Die Kommissare waren nach Erledigung ihrer Geschäfte von Hersfeld abgereist. Mit größter Zuversicht glaubte Moritz der allmählichen Vollendung der Kirchenreform entgegensehen zu können. Noch während der Anwesenheit der Kommission hatte der Dekan von Rotenburg durch eine Reihe von Predigten, die er in der Hersfelder Stadtkirche hielt, das Volk für die Verbesserungspunkte zu gewinnen versucht. Nach dem Abzug der Kommission war der neue Pfarrer Clebius eifrig bemüht, die ihm aufgetragene Mission getreulichst zu erfüllen. Allein schon die ersten Nachrichten, welche Moritz über den weiteren Verlauf der Dinge in Hersfeld erhielt, gaben ihm die traurige Gewissheit, daß alle seine bisherigen Bemühungen erfolglos gewesen waren.

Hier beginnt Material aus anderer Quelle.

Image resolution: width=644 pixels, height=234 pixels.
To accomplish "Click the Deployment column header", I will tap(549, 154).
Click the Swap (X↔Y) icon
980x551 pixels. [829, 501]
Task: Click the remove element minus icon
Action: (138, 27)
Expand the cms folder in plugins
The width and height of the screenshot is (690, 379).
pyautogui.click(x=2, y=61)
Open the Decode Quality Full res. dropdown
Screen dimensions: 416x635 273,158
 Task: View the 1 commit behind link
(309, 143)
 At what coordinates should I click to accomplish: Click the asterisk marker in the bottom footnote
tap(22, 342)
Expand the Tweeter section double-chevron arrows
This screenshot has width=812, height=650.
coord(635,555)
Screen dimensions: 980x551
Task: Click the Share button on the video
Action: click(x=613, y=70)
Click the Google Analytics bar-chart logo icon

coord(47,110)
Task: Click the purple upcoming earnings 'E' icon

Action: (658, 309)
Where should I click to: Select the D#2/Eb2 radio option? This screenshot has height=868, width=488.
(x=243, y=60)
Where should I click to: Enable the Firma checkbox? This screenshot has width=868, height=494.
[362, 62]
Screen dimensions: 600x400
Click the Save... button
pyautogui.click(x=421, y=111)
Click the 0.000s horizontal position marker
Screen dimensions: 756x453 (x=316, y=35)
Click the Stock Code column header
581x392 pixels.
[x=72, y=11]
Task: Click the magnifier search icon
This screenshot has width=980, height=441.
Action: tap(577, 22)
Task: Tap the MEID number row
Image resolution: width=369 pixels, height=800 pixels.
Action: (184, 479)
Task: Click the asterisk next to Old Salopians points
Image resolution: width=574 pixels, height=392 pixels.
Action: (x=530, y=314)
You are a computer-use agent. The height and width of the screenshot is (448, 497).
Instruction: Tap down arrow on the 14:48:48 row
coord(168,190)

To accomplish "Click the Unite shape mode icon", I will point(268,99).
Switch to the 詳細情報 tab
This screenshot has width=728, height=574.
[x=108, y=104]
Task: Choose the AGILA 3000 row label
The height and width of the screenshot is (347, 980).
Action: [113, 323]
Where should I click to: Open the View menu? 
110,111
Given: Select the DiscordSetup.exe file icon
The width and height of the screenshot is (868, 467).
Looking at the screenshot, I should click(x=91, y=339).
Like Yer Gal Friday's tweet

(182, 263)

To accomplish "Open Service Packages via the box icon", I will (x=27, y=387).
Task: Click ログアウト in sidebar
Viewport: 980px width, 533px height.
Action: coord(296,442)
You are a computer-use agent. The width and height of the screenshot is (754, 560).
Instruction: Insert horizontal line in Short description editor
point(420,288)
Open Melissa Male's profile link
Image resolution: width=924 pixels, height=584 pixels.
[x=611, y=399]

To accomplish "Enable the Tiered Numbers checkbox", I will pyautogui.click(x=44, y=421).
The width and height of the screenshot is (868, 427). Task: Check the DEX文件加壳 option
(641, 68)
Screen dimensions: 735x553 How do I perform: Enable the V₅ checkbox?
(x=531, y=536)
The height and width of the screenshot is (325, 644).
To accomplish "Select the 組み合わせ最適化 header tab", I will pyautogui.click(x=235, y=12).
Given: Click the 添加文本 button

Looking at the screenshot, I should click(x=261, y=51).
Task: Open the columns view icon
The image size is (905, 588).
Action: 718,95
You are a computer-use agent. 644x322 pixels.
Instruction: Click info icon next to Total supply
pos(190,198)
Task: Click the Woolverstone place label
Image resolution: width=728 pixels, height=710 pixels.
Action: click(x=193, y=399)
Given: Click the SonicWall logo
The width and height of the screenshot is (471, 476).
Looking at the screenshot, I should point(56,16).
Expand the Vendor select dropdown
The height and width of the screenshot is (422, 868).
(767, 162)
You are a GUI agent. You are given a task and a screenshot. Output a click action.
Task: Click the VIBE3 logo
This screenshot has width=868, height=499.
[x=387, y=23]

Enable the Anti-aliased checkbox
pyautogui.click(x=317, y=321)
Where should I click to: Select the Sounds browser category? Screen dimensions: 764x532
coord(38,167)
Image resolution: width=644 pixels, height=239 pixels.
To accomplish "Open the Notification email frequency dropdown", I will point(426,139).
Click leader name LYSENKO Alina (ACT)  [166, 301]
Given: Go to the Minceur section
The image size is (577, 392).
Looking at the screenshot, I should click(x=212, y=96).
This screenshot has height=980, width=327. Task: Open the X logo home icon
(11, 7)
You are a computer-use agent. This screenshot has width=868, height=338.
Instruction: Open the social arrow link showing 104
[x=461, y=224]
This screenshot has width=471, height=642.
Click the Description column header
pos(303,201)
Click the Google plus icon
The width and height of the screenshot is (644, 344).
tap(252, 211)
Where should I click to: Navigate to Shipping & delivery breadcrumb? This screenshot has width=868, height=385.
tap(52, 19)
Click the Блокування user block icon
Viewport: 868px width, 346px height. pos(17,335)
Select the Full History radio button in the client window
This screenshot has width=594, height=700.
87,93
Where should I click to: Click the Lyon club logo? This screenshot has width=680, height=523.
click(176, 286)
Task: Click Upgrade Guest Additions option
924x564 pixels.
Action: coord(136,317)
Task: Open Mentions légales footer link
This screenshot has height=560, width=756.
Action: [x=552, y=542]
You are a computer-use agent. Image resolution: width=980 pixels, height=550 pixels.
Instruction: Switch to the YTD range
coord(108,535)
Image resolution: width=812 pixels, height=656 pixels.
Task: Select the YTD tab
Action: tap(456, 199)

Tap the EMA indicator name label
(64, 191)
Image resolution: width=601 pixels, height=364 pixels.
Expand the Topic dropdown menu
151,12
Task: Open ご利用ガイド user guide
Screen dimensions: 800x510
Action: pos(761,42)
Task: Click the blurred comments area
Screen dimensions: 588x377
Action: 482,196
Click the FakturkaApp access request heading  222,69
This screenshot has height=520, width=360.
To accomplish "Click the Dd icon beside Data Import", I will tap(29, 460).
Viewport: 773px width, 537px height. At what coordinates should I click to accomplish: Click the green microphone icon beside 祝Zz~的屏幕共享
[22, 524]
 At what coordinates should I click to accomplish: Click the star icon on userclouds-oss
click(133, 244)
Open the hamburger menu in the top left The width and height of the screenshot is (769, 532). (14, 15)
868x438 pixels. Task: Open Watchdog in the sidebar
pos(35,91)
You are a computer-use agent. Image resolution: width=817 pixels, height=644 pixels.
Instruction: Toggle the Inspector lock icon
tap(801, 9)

Es wagte sich jetzt langsam der Widerstand hervor, den nur die Autorität des Landgrafen und der Kommission niedergehalten hatte. Eine große Anzahl Bürger erklärte auf das Bestimmteste, daß sie von ihren bisherigen Einrichtungen und dem Katechismus Luthers niemals lassen würden. Pasquillen wurden über Nacht an die Häuser geheftet. Diese Schmähschriften trugen den bittersten Hohn über die landgräflichen Kirchenverbesserungen offen zur Schau. Der hochbetagte Kaplan Abraham Raid, der im Bekenntnis und Dienste der lutherischen Kirche grau geworden war, sprach offen seine Reue über das Ärgernis aus, welches er durch seinen Abfall vom Luthertum der Gemeinde gegeben habe. Er reichte beim Magistrat unter Vorschützung seines hohen Alters, das ihm die weitere Verwaltung des Diakonats unmöglich mache, seine Dienstentlassung ein. Außerdem erhob das Volklaute Klage über den Pfarrer Clebius, dessen schwache Stimme man in der großen Stadtkirche gar nicht verstehen könne. Man forderte den Magistrat auf, für die Berufung eines neuen Pfarrers zu sorgen.